DOCUMENT PASSAGE start

The Giannis experience: How MVP leader Antetokounmpo captivates even opponents

Steve Clifford's Charlotte Hornets notched an 18-point win Friday night against the Atlanta Hawks in their home opener. The moment that game ended, the clock started ticking: 70 hours to prepare for a Monday night game against the Milwaukee Bucks and the player who has been the story of this week-old NBA season, Giannis Antetokounmpo.

 

By the next morning, the coach started catching up on tape of the Greek Freak. Clifford freely admitted it: It was fun. He took joy in watching such a transcendent player, especially one who is so young and is blossoming into a superstar before our eyes.

 

For the first day of watching Bucks' tape, Clifford enjoyed it like a fan. He was like all of us who have been transfixed by the numbers of Giannis' first three games -- averaging 38.3 points on a ridiculous 67.2 percent shooting, with 9.7 rebounds, 5.0 assists and 2.7 steals -- as well as his unprecedented style as a seven-footer running point and dominating every facet of the game.

 

"That's one of the nice things about this league," Clifford said. "We played Friday, so Saturday you start watching the other team. And Saturday you can sit and enjoy his greatness. It's not just his size and his athleticism -- he has an energy level and a flair and a passion for playing that's fun to watch.

 

"And by Sunday night," Clifford said, "you're like, 'What are we going to do?' "

 

Every time Antetokounmpo takes the floor these days, it is a moment. Doesn't matter when, whether it's Friday night prime-time matchup against LeBron and the Cavaliers or just a low-key Monday night in Milwaukee, against the Hornets, a 103-94 Bucks victory that didn't require quite the same theatrics as he needed Saturday night vs. the Trail Blazers.

 

People come out for Giannis because they realize they could be experiencing a generational talent coming into his own. The numbers themselves are awe-inspiring. Like what Giannis did last season, becoming the first player in NBA history to rank in the top 20 in points, rebounds, assists, blocks and steals, which gained him his first All-Star berth. But more inspiring than any statistic is seeing this joy-filled young man in person, and the crowd that comes out for him.

DOCUMENT PASSAGE end

## WRITTEN INSTRUCTION 1
Retype the article about Giannis Antetokounmpo word for word, from its headline to its final sentence.

ENTRIES start

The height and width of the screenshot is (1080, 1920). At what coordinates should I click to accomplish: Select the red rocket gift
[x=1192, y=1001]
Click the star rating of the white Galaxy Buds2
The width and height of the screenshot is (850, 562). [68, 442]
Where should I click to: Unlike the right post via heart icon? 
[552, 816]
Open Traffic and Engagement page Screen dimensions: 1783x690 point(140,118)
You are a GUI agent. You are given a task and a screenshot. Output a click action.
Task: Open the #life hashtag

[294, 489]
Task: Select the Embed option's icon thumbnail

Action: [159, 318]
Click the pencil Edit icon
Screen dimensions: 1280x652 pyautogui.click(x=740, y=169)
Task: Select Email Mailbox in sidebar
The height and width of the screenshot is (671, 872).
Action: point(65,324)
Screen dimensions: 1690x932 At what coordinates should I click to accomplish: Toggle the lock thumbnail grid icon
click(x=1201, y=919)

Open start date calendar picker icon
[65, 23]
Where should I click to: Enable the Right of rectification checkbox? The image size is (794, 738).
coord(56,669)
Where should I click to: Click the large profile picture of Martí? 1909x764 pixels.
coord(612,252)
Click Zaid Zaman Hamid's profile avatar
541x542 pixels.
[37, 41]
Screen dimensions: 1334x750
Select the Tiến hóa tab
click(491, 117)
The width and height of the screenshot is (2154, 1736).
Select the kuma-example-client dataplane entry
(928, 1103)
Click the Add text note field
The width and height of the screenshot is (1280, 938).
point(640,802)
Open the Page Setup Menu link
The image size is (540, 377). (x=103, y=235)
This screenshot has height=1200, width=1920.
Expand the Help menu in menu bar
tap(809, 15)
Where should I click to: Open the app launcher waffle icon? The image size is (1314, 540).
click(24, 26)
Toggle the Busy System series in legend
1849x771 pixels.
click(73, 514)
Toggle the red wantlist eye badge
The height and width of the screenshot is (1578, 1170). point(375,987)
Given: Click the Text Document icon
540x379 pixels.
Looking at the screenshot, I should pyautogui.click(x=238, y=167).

ENTRIES end

## WRITTEN INSTRUCTION 2
Echo the rows word for word, beginning with the first row and stopping after the line that contains "[x=1192, y=1001]".

## REPLY 1
The Giannis experience: How MVP leader Antetokounmpo captivates even opponents

Steve Clifford's Charlotte Hornets notched an 18-point win Friday night against the Atlanta Hawks in their home opener. The moment that game ended, the clock started ticking: 70 hours to prepare for a Monday night game against the Milwaukee Bucks and the player who has been the story of this week-old NBA season, Giannis Antetokounmpo.

 

By the next morning, the coach started catching up on tape of the Greek Freak. Clifford freely admitted it: It was fun. He took joy in watching such a transcendent player, especially one who is so young and is blossoming into a superstar before our eyes.

 

For the first day of watching Bucks' tape, Clifford enjoyed it like a fan. He was like all of us who have been transfixed by the numbers of Giannis' first three games -- averaging 38.3 points on a ridiculous 67.2 percent shooting, with 9.7 rebounds, 5.0 assists and 2.7 steals -- as well as his unprecedented style as a seven-footer running point and dominating every facet of the game.

 

"That's one of the nice things about this league," Clifford said. "We played Friday, so Saturday you start watching the other team. And Saturday you can sit and enjoy his greatness. It's not just his size and his athleticism -- he has an energy level and a flair and a passion for playing that's fun to watch.

 

"And by Sunday night," Clifford said, "you're like, 'What are we going to do?' "

 

Every time Antetokounmpo takes the floor these days, it is a moment. Doesn't matter when, whether it's Friday night prime-time matchup against LeBron and the Cavaliers or just a low-key Monday night in Milwaukee, against the Hornets, a 103-94 Bucks victory that didn't require quite the same theatrics as he needed Saturday night vs. the Trail Blazers.

 

People come out for Giannis because they realize they could be experiencing a generational talent coming into his own. The numbers themselves are awe-inspiring. Like what Giannis did last season, becoming the first player in NBA history to rank in the top 20 in points, rebounds, assists, blocks and steals, which gained him his first All-Star berth. But more inspiring than any statistic is seeing this joy-filled young man in person, and the crowd that comes out for him.

## REPLY 2
The height and width of the screenshot is (1080, 1920). At what coordinates should I click to accomplish: Select the red rocket gift
[x=1192, y=1001]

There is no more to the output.